• SOURCE RECORDS:

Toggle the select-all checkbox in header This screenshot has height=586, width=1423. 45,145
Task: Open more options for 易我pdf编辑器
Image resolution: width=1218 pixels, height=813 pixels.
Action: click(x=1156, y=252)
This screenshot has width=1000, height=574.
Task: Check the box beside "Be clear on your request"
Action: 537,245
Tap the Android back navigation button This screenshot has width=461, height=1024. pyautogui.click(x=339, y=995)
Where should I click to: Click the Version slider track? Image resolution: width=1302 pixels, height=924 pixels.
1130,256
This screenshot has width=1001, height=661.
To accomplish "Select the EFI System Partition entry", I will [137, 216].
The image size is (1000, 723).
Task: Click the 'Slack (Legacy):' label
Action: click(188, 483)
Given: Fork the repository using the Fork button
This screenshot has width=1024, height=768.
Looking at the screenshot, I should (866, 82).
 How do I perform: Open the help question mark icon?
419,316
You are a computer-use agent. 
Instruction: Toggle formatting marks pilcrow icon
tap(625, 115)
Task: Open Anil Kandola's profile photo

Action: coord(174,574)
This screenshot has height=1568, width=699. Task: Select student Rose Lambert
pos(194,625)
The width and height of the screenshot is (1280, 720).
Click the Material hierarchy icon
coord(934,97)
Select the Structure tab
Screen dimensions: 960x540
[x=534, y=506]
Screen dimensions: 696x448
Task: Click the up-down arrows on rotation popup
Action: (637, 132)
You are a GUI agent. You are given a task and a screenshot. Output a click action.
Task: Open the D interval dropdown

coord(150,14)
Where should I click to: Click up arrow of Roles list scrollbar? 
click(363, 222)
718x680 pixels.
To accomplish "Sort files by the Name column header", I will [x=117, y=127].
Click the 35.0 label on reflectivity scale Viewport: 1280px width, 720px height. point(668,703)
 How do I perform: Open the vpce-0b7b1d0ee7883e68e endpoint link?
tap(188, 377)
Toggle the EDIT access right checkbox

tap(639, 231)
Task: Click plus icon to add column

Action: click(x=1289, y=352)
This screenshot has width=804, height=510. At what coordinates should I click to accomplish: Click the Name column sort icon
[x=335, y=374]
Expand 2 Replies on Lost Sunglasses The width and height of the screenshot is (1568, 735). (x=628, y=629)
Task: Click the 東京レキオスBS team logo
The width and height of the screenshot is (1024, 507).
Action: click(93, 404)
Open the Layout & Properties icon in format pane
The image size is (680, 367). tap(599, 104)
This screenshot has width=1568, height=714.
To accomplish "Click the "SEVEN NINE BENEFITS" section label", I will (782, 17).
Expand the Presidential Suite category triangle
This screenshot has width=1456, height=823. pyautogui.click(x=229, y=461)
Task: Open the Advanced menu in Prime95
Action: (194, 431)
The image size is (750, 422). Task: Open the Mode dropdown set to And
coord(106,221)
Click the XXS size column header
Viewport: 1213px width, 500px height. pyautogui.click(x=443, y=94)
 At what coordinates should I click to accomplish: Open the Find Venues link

• DIRECTIONS FOR THIS TASK: Print everything from the line containing "This screenshot has width=804, height=510." down to the end of the material, reproducing each line exactly as it appears.

• TASK RESPONSE:
This screenshot has width=804, height=510. At what coordinates should I click to accomplish: Click the Name column sort icon
[x=335, y=374]
Expand 2 Replies on Lost Sunglasses The width and height of the screenshot is (1568, 735). (x=628, y=629)
Task: Click the 東京レキオスBS team logo
The width and height of the screenshot is (1024, 507).
Action: click(93, 404)
Open the Layout & Properties icon in format pane
The image size is (680, 367). tap(599, 104)
This screenshot has width=1568, height=714.
To accomplish "Click the "SEVEN NINE BENEFITS" section label", I will (782, 17).
Expand the Presidential Suite category triangle
This screenshot has width=1456, height=823. pyautogui.click(x=229, y=461)
Task: Open the Advanced menu in Prime95
Action: (194, 431)
The image size is (750, 422). Task: Open the Mode dropdown set to And
coord(106,221)
Click the XXS size column header
Viewport: 1213px width, 500px height. pyautogui.click(x=443, y=94)
 At what coordinates should I click to accomplish: Open the Find Venues link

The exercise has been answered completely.